*** EXERCISE TEXT Section Begins ***
I think it stems back from, a childhood where my grandma's sister lived in Yorkshire. Auntie Vi she was called. And she used to dye her hair bright red, but every time we went, she always had this root regrowth. And I always used to think, I don't want to look like my Auntie Vi.
So, we decided, myself and my hairdresser, that we would try and start that process to go a little bit lighter, and see how we went. And, that should only have just been a temporary thing, you know. In terms of let's see how you feel, and if you don't like it, then we can always go back red.
But actually, stripping red out and taking that journey forward to become where I am now, isn't something that happens overnight. It absolutely doesn't. So yeah, I was having it done at the hairdressers and then when Lockdown came in, I'd sort of had to take over self-care, as did many, many ladies.
Helen: Yeah.
Jayne: Yeah.
Helen: But you kept dying it for a while?
Jayne: I did, I did. And in fact, Husband and I had to clear out of the weekend, and I found two box dyes. One was like the pinky, not quite strawberry, wrong colour that I'd used during Lockdown. And then towards the end of Lockdown, or when I was becoming more happy, I found one there was ice white. So, I must've been really keen at that point to try and turn this colour from being an orangey colour to white.
But the saddest thing was I also found the clip-in hair extensions that I used to wear when I went out.
Helen: Okay.
Jayne: Which were a vivid, vivid red. And he said, do you want to keep these? I said, no, what purpose do they serve me now. You know, it's probably going to be as cheap to go buy new hair extensions and get them matched to my colour. Take them away now, take them to the tip. So,o he went to the tip.
Helen: So, your grow out, did it just sort of gradually fade then when you went to the ice white?
Jayne: It did. It did. But then by then we sort of moved on from being the sort of strawberry blonde to, it was almost like an ombre haircut. So it was grey that was fading out, but then we tried to tone in the bottom, so there wasn't just a distinct hard line between them.
Helen: Yep.
Jayne: But the problem with doing that, of course, is there's gotta be an element of bleach. And you’re sort of on a bit of a hamster wheel then, because you're bleaching the ends to make them lighter, to match the roots. But then they start going yellow as well. So, it's forever going round, and you're thinking I'm not gonna be able to get off this.
The only way I'm gonna be able to get off this is by putting the brakes on. And that's exactly what I did. Myself and a hairdresser, partly because he refused to dye my hair back again every time, I keep threatening it to do when I go. But also, he just said, we are not gonna get over this. The only way we are gonna get over this is by cutting out the bleach bit.
*** EXERCISE TEXT Section Ends ***
> _EXERCISE OBJECTIVE_
Please copy the stretch of the interview from "Jayne: I did, I" through "went to the tip.", changing "hair extensions" to "hairpieces" throughout. The listing comes from a separate source.
*** DATA PROVIDED Section Begins ***
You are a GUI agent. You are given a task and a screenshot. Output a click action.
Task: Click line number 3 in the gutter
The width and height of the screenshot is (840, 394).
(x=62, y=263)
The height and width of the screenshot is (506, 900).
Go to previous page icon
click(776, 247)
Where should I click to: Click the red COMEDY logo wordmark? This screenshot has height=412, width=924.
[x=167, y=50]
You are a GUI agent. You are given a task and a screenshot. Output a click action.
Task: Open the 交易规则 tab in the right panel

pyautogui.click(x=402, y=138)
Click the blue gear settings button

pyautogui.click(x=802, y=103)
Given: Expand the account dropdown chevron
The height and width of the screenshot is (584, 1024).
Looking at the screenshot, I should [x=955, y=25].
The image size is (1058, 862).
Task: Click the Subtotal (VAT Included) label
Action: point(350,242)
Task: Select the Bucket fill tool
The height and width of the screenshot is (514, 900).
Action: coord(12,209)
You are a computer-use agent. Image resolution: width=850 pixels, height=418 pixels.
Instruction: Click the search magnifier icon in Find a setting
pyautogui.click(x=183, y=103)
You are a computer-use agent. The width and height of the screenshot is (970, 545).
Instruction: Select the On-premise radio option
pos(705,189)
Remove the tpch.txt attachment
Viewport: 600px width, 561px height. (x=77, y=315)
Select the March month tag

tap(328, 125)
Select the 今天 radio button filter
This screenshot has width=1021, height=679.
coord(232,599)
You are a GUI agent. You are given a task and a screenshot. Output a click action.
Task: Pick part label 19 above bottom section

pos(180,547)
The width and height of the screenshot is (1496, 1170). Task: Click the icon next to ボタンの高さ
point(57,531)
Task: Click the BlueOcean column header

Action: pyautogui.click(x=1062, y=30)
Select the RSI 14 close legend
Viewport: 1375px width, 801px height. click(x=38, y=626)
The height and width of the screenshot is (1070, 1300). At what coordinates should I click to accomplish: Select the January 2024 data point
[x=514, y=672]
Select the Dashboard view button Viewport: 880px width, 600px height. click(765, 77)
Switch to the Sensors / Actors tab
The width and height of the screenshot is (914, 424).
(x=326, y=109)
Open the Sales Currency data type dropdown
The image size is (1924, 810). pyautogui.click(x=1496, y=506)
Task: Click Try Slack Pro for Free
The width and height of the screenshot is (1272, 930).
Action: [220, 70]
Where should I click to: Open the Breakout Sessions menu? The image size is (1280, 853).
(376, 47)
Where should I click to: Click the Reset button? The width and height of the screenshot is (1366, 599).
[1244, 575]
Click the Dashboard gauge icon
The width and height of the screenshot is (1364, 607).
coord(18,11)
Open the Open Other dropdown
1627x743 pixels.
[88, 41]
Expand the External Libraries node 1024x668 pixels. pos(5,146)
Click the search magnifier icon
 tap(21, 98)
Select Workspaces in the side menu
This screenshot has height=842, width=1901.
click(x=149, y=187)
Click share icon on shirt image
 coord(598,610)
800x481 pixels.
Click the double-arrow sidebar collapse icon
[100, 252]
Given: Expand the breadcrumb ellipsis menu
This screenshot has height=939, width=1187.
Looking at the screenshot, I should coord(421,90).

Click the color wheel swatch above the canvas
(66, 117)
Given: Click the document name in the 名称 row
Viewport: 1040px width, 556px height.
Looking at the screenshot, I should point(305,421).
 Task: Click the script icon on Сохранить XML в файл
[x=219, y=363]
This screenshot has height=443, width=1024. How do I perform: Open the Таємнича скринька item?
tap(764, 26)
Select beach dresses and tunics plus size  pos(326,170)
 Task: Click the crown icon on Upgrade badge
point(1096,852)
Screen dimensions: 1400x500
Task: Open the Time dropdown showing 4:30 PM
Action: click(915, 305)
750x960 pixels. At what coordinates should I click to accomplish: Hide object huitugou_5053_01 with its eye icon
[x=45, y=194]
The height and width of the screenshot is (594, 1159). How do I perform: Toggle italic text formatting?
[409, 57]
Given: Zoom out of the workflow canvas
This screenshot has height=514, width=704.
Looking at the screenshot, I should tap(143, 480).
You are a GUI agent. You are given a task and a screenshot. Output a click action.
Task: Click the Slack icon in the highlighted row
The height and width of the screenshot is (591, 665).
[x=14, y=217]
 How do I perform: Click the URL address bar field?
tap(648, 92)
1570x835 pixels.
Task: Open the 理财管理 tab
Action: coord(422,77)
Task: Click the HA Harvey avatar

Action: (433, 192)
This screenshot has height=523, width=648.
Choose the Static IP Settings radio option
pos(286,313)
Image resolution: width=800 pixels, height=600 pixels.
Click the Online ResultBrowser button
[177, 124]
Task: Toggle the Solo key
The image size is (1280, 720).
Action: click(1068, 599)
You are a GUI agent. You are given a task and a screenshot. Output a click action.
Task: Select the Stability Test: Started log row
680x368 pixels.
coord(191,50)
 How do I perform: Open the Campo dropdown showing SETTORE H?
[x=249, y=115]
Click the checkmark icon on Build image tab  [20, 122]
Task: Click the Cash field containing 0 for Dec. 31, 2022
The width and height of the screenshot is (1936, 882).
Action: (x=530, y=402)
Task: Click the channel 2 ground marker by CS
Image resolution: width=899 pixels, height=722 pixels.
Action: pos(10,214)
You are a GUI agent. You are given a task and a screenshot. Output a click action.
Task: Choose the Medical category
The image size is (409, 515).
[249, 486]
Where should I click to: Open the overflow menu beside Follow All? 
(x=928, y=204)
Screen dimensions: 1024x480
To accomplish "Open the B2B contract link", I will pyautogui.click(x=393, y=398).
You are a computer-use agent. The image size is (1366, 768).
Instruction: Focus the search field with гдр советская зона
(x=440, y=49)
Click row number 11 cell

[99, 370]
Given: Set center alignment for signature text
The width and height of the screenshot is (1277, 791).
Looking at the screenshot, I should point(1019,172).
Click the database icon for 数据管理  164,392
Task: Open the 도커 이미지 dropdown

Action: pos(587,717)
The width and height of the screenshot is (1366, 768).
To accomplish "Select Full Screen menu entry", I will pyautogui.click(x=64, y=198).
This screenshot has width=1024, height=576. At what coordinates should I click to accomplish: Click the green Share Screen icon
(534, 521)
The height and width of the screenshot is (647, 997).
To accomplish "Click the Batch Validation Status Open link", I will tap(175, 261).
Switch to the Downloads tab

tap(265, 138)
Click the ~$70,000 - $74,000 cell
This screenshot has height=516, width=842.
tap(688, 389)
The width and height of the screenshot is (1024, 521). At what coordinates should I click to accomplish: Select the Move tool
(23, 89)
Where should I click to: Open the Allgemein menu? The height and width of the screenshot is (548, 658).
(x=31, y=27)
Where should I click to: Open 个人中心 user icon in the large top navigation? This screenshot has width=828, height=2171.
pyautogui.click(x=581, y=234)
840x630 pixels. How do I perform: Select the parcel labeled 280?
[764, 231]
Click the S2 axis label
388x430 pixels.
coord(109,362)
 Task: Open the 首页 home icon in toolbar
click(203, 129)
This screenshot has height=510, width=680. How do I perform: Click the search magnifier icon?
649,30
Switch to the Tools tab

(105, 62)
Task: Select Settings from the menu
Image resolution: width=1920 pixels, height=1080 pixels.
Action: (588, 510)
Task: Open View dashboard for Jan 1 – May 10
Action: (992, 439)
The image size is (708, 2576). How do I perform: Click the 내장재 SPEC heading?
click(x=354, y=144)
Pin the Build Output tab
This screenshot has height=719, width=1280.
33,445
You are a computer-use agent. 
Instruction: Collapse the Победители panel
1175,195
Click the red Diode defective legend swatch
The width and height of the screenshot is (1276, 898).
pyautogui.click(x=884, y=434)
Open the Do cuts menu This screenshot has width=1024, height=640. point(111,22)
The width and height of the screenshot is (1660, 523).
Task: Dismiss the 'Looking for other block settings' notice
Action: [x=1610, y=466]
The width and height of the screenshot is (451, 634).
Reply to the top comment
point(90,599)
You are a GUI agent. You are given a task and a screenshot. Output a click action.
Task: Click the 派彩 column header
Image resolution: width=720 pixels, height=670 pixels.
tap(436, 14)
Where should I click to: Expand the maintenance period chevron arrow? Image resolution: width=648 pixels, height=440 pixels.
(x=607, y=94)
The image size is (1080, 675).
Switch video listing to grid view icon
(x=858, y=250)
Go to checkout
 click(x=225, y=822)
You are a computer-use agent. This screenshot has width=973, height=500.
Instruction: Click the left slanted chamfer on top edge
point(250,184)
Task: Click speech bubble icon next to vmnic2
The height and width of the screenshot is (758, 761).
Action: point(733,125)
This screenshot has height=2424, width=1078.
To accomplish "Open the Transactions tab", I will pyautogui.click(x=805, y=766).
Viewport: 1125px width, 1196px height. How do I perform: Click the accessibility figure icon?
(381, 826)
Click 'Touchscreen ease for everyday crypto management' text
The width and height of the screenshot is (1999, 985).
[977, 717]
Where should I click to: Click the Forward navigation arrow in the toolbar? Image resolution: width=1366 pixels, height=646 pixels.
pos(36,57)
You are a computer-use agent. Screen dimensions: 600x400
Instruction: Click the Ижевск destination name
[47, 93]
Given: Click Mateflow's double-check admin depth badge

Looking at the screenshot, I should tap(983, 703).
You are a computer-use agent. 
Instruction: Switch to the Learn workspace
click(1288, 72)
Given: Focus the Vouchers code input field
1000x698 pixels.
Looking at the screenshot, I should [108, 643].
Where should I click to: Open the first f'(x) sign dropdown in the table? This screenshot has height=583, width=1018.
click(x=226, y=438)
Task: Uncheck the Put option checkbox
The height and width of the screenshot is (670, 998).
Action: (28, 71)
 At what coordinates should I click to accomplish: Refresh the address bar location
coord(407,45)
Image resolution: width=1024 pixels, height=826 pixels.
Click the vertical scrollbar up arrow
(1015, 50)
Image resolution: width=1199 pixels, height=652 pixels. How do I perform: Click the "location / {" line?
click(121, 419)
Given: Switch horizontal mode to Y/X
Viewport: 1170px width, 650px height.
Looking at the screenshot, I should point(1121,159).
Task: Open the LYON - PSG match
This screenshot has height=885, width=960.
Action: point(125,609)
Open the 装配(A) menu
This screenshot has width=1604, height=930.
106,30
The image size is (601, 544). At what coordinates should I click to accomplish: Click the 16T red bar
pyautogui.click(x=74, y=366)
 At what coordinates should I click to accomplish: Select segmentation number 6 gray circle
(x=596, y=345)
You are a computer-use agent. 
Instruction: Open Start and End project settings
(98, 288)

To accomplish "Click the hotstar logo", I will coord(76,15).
*** DATA PROVIDED Section Ends ***
> _ANSWER BOX_
Jayne: I did, I did. And in fact, Husband and I had to clear out of the weekend, and I found two box dyes. One was like the pinky, not quite strawberry, wrong colour that I'd used during Lockdown. And then towards the end of Lockdown, or when I was becoming more happy, I found one there was ice white. So, I must've been really keen at that point to try and turn this colour from being an orangey colour to white.
But the saddest thing was I also found the clip-in hairpieces that I used to wear when I went out.
Helen: Okay.
Jayne: Which were a vivid, vivid red. And he said, do you want to keep these? I said, no, what purpose do they serve me now. You know, it's probably going to be as cheap to go buy new hairpieces and get them matched to my colour. Take them away now, take them to the tip. So,o he went to the tip.